■ **Task brief**
Convert the rows into a numbered list, leaving out any blank lines, and include only the part that opens with the line containing "Прейскурант для юридических лиц (603, 1093)" and closes with the line containing "Visit us (893, 111)", both included.

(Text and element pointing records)
^^^^
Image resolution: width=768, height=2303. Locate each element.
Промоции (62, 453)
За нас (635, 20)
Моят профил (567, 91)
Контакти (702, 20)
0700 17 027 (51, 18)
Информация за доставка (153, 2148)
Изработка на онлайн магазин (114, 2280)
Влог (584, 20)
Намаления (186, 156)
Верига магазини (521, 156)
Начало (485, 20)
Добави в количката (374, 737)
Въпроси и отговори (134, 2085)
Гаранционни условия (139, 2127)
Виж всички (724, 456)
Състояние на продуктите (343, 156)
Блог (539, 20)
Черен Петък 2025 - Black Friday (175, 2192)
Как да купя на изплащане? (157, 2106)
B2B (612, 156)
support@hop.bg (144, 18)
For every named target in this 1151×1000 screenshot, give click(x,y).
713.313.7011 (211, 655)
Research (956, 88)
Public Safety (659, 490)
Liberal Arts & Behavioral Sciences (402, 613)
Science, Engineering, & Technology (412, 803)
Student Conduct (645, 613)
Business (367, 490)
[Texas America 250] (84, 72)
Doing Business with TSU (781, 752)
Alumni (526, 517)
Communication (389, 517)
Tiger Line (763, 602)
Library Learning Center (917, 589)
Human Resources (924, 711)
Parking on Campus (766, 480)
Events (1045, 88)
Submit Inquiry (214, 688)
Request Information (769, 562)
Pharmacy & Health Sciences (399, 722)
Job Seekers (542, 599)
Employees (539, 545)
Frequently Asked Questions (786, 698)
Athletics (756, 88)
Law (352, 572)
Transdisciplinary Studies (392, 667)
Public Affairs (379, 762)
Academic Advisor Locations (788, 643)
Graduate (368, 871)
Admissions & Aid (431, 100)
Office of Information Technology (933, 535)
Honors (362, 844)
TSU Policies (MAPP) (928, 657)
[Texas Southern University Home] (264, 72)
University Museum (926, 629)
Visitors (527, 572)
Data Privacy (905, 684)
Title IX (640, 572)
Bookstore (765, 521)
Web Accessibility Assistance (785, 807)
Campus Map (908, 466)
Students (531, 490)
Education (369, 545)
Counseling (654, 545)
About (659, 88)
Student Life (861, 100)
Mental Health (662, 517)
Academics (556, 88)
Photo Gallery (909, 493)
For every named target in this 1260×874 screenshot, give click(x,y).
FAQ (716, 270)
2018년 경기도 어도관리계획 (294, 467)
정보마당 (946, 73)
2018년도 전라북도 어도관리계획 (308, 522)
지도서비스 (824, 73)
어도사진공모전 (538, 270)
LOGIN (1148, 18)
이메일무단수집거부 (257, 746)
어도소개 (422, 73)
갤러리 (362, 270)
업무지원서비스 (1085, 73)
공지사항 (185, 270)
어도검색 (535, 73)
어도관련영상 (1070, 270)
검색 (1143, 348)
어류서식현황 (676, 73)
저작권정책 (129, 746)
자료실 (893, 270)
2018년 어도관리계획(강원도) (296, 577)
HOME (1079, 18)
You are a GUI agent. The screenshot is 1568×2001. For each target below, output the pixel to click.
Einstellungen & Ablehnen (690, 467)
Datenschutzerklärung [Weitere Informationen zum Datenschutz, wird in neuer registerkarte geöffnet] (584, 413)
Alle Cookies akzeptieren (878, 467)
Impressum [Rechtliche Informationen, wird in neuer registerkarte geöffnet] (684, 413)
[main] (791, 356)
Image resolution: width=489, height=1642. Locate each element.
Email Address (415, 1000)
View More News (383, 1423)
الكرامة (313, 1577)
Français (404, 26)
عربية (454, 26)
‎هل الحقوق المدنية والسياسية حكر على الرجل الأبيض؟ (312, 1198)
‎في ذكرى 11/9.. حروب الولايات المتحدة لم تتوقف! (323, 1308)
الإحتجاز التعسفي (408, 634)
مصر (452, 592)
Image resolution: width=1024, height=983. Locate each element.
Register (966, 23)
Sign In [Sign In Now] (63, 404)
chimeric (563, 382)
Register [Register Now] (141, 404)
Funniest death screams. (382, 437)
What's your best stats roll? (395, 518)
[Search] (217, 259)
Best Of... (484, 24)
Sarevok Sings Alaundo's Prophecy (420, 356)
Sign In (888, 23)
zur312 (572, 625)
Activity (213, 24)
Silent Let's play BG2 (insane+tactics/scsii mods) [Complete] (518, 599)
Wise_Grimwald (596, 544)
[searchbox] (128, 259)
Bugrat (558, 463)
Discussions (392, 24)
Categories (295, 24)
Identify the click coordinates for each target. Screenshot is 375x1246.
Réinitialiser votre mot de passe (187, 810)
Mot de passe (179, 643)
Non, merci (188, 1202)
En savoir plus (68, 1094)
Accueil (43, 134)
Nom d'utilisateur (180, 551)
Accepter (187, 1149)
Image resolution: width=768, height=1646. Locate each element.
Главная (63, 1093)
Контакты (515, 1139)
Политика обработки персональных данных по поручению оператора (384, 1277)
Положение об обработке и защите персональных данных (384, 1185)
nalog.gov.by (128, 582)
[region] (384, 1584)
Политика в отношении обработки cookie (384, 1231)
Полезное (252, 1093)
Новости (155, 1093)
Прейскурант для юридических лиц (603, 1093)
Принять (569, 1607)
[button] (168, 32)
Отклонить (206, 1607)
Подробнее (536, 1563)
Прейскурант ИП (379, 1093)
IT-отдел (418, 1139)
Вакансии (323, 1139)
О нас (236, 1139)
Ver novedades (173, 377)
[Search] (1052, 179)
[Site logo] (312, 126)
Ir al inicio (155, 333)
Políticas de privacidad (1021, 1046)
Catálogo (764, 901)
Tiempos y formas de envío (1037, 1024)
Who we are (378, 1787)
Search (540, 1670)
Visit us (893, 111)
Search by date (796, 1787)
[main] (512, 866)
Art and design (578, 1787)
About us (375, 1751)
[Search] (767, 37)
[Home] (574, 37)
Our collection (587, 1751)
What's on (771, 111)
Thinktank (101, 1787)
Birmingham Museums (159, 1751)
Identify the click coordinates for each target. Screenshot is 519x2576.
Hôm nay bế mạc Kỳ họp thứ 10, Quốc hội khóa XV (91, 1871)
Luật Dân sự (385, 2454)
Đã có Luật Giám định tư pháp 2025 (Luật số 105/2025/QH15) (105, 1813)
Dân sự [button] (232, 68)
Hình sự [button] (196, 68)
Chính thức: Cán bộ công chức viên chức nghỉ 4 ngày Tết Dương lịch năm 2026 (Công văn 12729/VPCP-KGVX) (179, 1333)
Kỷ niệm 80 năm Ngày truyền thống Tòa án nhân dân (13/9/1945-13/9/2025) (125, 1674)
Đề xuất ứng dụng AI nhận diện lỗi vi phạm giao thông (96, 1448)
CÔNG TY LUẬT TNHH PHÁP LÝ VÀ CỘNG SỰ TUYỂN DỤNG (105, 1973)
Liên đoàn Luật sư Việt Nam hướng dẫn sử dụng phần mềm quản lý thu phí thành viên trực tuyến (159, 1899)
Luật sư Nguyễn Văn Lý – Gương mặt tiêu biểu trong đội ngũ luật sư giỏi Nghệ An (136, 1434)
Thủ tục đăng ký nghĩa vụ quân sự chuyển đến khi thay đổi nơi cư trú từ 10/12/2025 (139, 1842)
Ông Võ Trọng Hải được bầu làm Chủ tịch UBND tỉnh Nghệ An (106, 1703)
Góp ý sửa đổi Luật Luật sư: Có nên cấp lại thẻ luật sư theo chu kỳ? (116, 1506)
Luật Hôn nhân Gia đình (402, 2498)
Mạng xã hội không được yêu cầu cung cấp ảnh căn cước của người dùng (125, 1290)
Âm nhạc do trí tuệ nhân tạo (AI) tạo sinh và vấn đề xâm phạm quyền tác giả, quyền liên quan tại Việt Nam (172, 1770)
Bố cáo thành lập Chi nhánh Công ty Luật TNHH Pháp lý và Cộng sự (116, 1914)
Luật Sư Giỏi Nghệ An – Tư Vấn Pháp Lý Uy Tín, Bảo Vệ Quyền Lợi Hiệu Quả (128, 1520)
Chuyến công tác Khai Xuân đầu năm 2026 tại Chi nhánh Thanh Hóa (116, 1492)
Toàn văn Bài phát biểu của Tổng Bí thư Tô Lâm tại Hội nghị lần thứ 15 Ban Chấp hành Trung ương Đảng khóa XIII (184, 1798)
^^^^
■ **Final answer**
1. Прейскурант для юридических лиц (603, 1093)
2. Принять (569, 1607)
3. [button] (168, 32)
4. Отклонить (206, 1607)
5. Подробнее (536, 1563)
6. Прейскурант ИП (379, 1093)
7. IT-отдел (418, 1139)
8. Вакансии (323, 1139)
9. О нас (236, 1139)
10. Ver novedades (173, 377)
11. [Search] (1052, 179)
12. [Site logo] (312, 126)
13. Ir al inicio (155, 333)
14. Políticas de privacidad (1021, 1046)
15. Catálogo (764, 901)
16. Tiempos y formas de envío (1037, 1024)
17. Who we are (378, 1787)
18. Search (540, 1670)
19. Visit us (893, 111)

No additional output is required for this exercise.